# When will eggs come?



## b_elms (Mar 23, 2014)

I have 3 EE. They are 7 months old. No eggs! There comb is nice and red. I have them on layer mash. I keep a small bowl of oyster shells for them. There happy birds. And we as a family love to take care o them. But it's starting to get a little old not seeing any eggs yet! I read conflicting story's on when to expect eggs! If any one has any advice they can give, I would sure appreciate it. Thx


Sent from my iPhone using Chicken Forum


----------



## Fiere (Feb 26, 2014)

I have 3 pullets here who are 10-11 months old who haven't laid yet, despite receiving good care, nutritionally complete diets, parasite control etc. some just don't want to ever give up those first eggs.


----------



## hildar (Oct 3, 2013)

They will surprise you some day. My youngest girls did they wouldn't lay for the life of them and one day I watched them looking at an older hen, and after she laid the egg they went and looked it all over like what is that. The following day I saw one of my Delawares sit right there and out came a tiny little pullet egg. It was so cute, her sister stood there watching her and a few days later she did it to.


----------



## b_elms (Mar 23, 2014)

Wow! 10-11 months old with no eggs.

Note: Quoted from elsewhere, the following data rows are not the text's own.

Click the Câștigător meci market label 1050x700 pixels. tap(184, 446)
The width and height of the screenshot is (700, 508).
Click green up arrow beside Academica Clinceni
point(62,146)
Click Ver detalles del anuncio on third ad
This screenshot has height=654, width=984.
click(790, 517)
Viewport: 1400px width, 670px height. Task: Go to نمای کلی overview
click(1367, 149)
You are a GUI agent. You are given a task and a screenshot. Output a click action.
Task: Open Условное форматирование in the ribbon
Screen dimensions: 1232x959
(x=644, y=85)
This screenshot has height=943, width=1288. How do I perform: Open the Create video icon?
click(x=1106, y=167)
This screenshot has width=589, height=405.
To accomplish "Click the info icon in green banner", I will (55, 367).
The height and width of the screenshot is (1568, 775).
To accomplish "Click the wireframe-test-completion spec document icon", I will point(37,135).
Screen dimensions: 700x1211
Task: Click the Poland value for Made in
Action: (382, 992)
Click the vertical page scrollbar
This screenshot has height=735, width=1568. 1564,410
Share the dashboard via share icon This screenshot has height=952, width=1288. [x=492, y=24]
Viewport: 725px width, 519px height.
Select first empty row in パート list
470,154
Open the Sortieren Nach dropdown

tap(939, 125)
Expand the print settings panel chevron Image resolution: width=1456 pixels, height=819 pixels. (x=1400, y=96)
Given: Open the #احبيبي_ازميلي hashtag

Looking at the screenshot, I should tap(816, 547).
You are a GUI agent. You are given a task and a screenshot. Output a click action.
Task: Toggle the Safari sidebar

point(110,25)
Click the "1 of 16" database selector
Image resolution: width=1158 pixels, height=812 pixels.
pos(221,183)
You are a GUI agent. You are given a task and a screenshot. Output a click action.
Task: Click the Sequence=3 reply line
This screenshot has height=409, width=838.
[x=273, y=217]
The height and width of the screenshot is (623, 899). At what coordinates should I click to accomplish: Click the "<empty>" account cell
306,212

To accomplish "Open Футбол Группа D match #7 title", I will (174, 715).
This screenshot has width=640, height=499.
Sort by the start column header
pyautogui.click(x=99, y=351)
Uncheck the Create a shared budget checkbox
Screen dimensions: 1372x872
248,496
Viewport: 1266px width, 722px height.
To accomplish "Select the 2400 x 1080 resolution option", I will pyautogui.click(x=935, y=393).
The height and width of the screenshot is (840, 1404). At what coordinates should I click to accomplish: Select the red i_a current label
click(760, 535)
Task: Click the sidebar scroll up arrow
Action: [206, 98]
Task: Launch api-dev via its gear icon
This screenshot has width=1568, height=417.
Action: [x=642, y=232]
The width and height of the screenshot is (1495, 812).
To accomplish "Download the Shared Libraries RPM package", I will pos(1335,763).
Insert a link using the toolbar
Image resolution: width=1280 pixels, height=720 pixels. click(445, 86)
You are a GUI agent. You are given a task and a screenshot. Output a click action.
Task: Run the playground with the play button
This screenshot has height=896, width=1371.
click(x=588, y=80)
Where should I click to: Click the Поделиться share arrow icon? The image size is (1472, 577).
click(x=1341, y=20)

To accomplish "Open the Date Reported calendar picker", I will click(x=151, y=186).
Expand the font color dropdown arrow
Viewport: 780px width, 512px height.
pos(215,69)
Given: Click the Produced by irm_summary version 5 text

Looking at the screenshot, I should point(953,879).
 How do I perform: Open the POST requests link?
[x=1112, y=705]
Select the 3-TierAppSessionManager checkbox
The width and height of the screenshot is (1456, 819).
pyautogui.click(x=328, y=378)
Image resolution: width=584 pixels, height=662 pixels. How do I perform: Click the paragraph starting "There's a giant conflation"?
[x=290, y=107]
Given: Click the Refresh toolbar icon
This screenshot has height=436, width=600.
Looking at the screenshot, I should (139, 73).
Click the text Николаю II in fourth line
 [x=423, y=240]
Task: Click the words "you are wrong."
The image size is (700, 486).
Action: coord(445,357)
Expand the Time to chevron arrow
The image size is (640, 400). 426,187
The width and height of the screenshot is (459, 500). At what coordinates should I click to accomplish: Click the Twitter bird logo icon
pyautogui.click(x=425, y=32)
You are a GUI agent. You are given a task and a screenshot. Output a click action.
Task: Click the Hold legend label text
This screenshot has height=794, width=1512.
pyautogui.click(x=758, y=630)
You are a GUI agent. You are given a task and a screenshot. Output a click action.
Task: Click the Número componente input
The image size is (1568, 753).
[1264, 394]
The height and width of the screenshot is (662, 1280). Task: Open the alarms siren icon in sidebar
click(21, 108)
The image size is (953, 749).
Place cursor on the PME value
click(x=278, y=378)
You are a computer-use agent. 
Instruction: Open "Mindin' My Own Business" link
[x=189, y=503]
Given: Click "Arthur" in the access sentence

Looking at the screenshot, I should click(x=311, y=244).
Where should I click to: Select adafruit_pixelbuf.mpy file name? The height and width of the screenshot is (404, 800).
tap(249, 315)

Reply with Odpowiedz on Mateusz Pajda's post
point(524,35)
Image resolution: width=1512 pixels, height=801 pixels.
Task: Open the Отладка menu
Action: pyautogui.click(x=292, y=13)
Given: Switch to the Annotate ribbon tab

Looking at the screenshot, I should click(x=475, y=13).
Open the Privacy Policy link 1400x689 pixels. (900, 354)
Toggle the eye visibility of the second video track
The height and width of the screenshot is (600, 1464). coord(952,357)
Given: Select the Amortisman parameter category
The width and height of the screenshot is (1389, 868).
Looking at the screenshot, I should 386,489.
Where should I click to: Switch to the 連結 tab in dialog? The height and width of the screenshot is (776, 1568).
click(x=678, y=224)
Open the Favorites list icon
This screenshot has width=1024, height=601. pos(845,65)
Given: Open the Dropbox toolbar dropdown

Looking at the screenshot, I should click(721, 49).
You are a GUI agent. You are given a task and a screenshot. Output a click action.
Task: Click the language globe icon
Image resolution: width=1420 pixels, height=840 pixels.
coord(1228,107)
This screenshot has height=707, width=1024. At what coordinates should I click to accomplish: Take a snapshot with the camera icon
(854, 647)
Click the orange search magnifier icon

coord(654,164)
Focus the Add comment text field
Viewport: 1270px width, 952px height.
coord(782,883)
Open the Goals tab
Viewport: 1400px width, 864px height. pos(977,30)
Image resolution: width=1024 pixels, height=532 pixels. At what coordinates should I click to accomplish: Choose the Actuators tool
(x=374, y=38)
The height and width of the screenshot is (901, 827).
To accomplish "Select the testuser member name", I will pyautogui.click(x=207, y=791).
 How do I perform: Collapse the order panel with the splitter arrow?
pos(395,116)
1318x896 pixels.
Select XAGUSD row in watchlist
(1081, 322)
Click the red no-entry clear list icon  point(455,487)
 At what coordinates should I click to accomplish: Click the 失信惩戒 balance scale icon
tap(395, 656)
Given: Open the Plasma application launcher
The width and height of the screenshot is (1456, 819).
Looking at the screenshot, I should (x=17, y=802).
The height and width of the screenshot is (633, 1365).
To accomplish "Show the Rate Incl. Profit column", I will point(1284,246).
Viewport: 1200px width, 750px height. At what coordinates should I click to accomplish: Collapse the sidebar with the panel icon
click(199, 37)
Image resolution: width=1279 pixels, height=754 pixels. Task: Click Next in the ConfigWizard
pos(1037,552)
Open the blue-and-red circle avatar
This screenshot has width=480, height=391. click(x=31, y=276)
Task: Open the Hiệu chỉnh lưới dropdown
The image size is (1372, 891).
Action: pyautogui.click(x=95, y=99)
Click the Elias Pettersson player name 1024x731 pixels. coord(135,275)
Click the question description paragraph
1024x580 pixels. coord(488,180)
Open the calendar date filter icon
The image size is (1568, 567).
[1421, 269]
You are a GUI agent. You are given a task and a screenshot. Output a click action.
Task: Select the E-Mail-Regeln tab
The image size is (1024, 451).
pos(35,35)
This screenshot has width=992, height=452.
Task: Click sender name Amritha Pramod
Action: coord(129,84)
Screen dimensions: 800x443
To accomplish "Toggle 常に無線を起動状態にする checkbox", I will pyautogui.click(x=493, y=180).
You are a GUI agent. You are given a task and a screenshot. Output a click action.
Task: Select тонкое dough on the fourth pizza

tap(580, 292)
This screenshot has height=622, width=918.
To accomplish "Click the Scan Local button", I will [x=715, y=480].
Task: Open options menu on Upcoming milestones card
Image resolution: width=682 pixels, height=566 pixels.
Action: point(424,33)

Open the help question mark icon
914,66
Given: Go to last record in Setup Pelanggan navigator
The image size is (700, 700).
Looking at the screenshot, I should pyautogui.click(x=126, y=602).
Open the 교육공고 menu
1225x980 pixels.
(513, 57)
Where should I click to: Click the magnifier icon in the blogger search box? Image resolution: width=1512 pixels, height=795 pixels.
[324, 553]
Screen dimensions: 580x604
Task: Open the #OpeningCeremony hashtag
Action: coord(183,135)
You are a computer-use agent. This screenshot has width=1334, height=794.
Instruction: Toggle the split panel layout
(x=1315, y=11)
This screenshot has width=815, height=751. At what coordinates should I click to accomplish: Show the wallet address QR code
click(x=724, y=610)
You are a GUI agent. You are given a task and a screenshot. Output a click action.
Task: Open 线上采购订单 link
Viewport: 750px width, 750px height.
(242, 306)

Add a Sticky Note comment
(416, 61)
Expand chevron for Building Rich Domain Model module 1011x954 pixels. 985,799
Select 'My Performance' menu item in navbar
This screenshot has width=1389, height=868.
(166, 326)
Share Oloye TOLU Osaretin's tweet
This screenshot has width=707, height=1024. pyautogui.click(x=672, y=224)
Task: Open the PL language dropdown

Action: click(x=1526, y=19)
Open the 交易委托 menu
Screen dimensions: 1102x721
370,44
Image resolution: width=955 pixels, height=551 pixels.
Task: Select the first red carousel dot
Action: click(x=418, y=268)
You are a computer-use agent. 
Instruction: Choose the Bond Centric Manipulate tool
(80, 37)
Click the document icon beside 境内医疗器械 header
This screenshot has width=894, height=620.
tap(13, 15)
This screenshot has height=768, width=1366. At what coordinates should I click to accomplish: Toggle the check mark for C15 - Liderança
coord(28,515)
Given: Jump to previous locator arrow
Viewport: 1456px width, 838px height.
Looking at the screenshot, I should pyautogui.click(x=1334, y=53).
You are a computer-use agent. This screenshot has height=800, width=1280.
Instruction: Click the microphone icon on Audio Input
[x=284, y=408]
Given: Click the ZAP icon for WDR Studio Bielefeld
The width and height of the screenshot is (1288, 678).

That's crazy. Lol well I sure hope they start soon for you! I am still waiting for them to surprise me. Every morning first thing I go out to the coop and look! But nothing! But I sure love all my hens! I just can't wait for the reward of my labors! Just thought I might see something by now. 


Sent from my iPhone using Chicken Forum


----------



## Fiere (Feb 26, 2014)

I have some lay by 16 weeks and then there are these ones who just refuse. Chickens will be chickens lol. I think it's like watching a kettle boil, when you say to heck with it - that's when eggs will come.


----------



## nj2wv (Aug 27, 2013)

I purchased an assortment of chicks last august and included in the bunch were two Easter eggers. They layed their first eggs last month. 


Sent from my iPhone using Chicken Forum


----------



## b_elms (Mar 23, 2014)

Oh man! I was hoping for them to start sooner! Oh well, there part of our family now! 


Sent from my iPhone using Chicken Forum


----------



## b_elms (Mar 23, 2014)

I found my first egg to day!!!!! When out to the coop before lunch and it was on the ground! The only bad thing was our little dog got to it before I did:/ But it's a start! We have eggs now. Such a cool thing!


Sent from my iPhone using Chicken Forum


----------



## sheepdog79510 (Apr 19, 2014)

I heard if you put wooden eggs in the nest box it will help getting the chickens to start laying. I know once my first chicken started laying the others soon followed.


----------



## hellofromtexas (Feb 16, 2014)

It's one of those fancy breeds that lay around 8-9 months

Ironically, I use plastic easter eggs as trainer eggs


----------



## b_elms (Mar 23, 2014)

I put some plastic eggs out today so I hope it works! I found one egg a couple of days ago. It was my first one. And nothing sence!:/ is this normal? 


Sent from my iPhone using Chicken Forum


----------



## Fiere (Feb 26, 2014)

Yes it is, lots of inconsistency with those first few eggs.


----------



## piglett (Jun 21, 2012)

Fiere said:


> Yes it is, lots of inconsistency with those first few eggs.


they are just breaking in their "equipment"


----------